Exercise passage =
+++
# Vacation Accrual Rate



## Dream Baby (Aug 4, 2020)

How you accrue vacation is based on how many hours you work.

However does your accrual rate go up after being there five years?

I think I read that somewhere. Thanks.


----------



## Yetive (Aug 4, 2020)




----------



## Anelmi (Aug 4, 2020)

The store TM/Hawaii charts look the exact same. Why are they separated out?


----------



## Dream Baby (Aug 4, 2020)

Thanks!


----------



## Zxy123456 (Aug 4, 2020)

Yetive said:


> View attachment 11079


Stupid question probably but, what is difference between limit and maximum accrual if the limit is 80 hours how can someone go above that to maximum of 120 hours?


----------



## Yetive (Aug 4, 2020)

The accrual limit for the year is how much is actually accrued in a year--poor terminology on Target's part.  
Maximum accrual for anyone is 1.5 times your annual limit.  So, if you accrue 40 hours per year, you can have at most 60 hours banked before you stop accruing.
Make sense?


----------



## redeye58 (Aug 4, 2020)

It's including any unused vay-cay from the previous year.


----------



## Far from newbie (Aug 4, 2020)

thank You for pointing out I have stopped accruing because i am over my limit and we are so short handed I can’t take/use time.  penalized for showing up to work !


----------



## redeye58 (Aug 4, 2020)

Look at what your avg hours worked are (on your paycheck).
Any week where you are below that avg, use some of that vay-cay pay to bump you up to that avg.
+++
Work order =
In the vacation accrual thread above, how large is the maximum accrual for anyone, according to Yetive?
+++
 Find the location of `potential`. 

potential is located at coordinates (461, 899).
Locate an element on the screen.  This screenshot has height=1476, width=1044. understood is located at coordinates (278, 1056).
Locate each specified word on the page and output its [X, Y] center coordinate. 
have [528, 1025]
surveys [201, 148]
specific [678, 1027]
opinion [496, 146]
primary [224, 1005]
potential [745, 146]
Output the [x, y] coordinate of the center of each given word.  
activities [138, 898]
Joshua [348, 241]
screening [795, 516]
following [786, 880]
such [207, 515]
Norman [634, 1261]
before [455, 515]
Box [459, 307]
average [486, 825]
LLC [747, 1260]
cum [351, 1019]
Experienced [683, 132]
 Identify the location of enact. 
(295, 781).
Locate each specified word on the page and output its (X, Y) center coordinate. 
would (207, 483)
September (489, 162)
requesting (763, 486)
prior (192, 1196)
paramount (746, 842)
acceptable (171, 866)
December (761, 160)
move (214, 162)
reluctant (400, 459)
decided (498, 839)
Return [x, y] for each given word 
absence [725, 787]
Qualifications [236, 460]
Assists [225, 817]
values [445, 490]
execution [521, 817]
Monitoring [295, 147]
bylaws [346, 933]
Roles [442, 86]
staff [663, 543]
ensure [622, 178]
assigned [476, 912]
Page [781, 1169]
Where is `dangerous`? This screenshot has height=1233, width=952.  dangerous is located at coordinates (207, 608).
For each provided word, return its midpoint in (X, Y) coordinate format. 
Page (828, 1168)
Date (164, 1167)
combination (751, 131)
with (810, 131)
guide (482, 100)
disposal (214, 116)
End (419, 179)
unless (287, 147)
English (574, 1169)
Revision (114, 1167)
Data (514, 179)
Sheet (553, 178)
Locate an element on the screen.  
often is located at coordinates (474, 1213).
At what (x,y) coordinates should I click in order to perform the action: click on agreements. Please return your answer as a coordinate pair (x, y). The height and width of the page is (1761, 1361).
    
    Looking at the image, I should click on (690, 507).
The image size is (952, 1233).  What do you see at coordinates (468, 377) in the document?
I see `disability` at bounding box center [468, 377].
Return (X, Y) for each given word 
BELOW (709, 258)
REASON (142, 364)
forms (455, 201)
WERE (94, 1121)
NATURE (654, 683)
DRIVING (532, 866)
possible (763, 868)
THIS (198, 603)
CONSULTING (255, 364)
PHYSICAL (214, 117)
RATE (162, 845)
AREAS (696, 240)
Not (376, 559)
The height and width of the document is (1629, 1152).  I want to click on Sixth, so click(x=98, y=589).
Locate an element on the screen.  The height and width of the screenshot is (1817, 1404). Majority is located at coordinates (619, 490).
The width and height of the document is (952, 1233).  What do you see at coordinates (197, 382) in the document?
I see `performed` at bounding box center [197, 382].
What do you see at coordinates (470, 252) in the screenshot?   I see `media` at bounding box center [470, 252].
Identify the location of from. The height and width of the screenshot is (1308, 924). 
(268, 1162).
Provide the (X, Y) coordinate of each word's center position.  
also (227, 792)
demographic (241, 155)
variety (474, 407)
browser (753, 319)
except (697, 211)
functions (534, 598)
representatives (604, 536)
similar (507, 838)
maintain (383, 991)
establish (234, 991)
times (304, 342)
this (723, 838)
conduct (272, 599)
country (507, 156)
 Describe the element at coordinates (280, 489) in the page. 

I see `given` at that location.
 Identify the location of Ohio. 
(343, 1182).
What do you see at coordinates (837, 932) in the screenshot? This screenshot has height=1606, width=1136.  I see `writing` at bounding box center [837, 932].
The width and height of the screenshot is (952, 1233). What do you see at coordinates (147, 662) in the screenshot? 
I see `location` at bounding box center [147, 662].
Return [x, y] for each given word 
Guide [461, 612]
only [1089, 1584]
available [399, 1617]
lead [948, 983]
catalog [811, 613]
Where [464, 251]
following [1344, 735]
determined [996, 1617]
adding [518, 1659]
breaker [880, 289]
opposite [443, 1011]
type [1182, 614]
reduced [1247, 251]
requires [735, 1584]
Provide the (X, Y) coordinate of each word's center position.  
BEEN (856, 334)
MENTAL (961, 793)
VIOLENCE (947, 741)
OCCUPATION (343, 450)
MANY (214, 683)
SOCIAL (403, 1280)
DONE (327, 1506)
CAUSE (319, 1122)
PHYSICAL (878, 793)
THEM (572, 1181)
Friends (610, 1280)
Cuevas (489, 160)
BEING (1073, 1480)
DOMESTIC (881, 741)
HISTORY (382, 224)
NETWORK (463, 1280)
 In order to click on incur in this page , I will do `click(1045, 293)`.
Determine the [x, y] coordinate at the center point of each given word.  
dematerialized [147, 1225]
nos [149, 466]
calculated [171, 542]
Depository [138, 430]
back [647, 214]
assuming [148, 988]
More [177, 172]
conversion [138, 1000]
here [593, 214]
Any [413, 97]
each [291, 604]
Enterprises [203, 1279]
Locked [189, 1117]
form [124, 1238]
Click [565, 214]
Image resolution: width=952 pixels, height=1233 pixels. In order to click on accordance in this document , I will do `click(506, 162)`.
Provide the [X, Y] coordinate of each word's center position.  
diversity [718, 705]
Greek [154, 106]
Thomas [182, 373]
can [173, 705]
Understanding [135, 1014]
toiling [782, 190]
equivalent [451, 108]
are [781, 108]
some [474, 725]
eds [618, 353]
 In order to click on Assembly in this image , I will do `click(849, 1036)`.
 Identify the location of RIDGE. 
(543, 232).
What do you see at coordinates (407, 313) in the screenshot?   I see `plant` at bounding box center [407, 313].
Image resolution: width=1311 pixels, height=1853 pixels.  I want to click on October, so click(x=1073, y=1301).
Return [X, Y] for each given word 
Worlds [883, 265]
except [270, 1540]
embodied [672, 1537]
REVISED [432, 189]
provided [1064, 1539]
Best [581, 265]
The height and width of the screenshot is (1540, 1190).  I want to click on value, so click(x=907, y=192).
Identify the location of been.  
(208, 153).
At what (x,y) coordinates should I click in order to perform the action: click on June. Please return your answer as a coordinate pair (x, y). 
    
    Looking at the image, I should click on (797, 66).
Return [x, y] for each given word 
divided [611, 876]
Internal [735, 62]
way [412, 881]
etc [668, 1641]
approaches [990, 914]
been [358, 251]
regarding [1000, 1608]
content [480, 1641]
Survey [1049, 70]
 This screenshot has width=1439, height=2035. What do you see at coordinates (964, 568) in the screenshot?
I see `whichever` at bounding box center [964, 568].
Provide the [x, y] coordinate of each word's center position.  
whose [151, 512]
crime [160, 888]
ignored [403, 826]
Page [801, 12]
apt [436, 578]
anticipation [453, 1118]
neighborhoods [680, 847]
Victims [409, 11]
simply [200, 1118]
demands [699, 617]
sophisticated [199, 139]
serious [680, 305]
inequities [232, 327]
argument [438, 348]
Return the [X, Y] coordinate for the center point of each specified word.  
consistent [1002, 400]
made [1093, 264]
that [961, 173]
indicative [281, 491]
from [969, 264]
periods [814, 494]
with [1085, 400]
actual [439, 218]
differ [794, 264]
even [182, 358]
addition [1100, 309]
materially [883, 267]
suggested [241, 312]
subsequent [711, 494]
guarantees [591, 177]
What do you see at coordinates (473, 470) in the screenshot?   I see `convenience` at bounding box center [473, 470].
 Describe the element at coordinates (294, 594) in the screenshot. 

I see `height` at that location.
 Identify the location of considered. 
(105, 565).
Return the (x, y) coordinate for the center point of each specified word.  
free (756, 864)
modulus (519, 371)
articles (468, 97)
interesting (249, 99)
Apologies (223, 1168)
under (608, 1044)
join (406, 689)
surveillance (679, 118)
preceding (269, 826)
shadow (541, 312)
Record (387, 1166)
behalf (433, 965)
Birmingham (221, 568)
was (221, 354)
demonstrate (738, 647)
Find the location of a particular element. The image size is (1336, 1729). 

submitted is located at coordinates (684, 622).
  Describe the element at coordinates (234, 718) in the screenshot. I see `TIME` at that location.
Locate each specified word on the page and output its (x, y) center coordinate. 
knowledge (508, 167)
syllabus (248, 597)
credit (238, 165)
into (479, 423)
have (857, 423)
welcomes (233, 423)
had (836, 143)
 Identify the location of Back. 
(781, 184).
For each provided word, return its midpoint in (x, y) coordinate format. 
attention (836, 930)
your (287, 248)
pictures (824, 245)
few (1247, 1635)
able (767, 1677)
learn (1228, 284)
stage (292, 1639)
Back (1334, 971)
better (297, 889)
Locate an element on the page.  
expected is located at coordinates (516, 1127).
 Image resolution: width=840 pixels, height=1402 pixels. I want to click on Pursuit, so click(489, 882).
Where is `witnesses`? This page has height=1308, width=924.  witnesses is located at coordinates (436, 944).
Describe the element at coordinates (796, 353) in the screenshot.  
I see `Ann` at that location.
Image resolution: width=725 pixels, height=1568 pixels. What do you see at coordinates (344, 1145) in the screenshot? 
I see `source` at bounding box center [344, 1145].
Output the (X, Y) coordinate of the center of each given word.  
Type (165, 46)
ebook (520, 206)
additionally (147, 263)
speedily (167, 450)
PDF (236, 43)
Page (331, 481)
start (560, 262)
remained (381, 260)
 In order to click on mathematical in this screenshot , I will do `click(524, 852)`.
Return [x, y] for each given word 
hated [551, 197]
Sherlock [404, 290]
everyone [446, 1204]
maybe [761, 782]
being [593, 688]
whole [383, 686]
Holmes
+++
Finished exercise =
It is 1.5 times the annual limit.